Students worked hard to get ready to go to work

 

STOCKTON – If there was one theme at the Outstanding Student Awards celebration for the San Joaquin County Office of Education Career Technical Education (CTE) programs it was what brought the award-winning students to class.

They came to work.

Teachers heaping praise on the award winners lauded their students’ drive in the classroom, and many of the students being praised were already primed to join the workforce, if they weren’t already there.

CalWorks CTE instructor Chris Faix was prepared to say a few words about one of his students at the recent ceremony at the Federal Building in downtown Stockton, even though the student wasn’t there to receive it.

The student was working a paying job, Faix said, stressing the importance of awards such as these.

“We get to recognize our students who excel,” he said. “It’s good to let them know: Your hard work pays off.”

James Vong, 20, knows that.
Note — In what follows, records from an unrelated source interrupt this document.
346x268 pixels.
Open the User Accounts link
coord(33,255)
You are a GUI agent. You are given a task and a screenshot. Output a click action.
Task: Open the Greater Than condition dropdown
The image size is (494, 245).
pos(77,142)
He’s been learning carpentry, plumbing and other trades, and he was ready to learn more in his next year in the YouthBuild San Joaquin program. “I’m excited and honored to be getting an award,” he said.

His teacher Richard Mendez said the student is both dependable and a leader. “He’s that go-to guy,” Mendez said of James. “I know I can walk away, and when I come back, that job is going to be done exactly the way I told him how to do it.”

Award winners included a mix of high school and adult students.

Students won awards for their participation, attendance and proficiency for a wide-range of career-oriented programs, including culinary arts, medical assisting, small business management, film, cosmetology, warehousing and sports medicine.

Even if the high school students didn’t go into the same careers they studied in school, CTE prepares students for more than one line of work, said Chris Kleinert, Director of Career Technical Education. “I think that anything that is job-related in high school will help prepare students for the world of work. We all must go to work at some point.”

Claudia Maritza Lazara is an adult student at the Career Academy of Cosmetology. “I’ve always wanted to be in the beauty industry,” she said. She already had a job lined up.

And because of all that she has learned in the cosmetology program, she felt ready for it.

“I feel confident. I feel prepared.”

 

(Pictured, from left, YBSJ student James Vong and his teacher, Richard Mendez, who nominated James for an Outstanding Student Award.)